Lewis Hamilton has revealed his top pick as sport's greatest icon, a man who is also the six-time world champion's personal hero.
On the first day of Black History Month, Hamilton was polled by the The Sun along with other black personalities who were asked to name a black individual they have particularly admired in their life or who has inspired them.
Hamilton's choice is not only one of the greatest boxers and athletes of all-time but also a character regarded as one of the most significant and celebrated figures of the 20th century.
"I believe Muhammad Ali was the greatest sporting icon ever," Hamilton said.
"He was always someone to look up to. He has inspired me so much throughout my life. It is why I got a tattoo of him on my right calf.
"But there have been many great sporting icons who, like Ali, have utilised their position and stood for so much more, taking a stand against what was expected and going against the grain.
"Muhammad risked everything for what he believed. I found that really inspiring, to be honest, having read their stories."
Hamilton says he had the good fortune of meeting Muhammed Ali who sadly passed away in 2016 at the age of 74, severely diminished by Parkinson's disease.

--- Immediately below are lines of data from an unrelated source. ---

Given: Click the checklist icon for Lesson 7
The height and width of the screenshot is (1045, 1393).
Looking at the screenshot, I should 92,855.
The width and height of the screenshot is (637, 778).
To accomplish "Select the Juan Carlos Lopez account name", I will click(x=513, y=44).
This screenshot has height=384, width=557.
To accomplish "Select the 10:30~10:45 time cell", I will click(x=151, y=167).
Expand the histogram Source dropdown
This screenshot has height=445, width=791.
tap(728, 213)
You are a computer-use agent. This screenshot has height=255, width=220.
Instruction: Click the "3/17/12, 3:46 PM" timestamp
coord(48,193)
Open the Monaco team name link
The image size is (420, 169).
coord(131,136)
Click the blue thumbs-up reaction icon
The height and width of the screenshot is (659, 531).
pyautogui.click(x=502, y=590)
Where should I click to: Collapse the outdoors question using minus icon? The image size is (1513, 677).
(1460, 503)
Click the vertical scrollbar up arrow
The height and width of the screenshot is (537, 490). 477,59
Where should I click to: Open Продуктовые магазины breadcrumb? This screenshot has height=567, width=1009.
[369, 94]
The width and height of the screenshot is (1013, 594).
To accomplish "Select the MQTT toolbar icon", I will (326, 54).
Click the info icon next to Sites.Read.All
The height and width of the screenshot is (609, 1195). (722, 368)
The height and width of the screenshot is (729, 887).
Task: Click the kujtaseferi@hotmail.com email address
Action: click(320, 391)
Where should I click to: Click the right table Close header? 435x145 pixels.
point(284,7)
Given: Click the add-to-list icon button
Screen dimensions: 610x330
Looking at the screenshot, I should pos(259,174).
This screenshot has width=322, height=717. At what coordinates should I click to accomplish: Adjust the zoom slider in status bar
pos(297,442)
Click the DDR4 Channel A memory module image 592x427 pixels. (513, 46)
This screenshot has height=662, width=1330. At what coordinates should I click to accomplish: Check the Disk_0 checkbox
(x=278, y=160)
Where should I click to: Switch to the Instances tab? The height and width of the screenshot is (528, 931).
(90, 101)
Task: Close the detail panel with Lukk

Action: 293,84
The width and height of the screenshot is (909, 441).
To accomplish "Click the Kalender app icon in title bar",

"I didn’t grow up in the period when Ali was fighting," explained the Mercedes driver. "And when I met him, I had seen all these videos and read so much about him. I couldn’t wait to see that character when I met him a few years ago.
"But sadly, he was fighting a horrible disease so he was silent, and I don’t know if he knew what was happening. My granddad had dementia, so I know what it is like to be around someone going through something as horrible as that. But I was so in awe."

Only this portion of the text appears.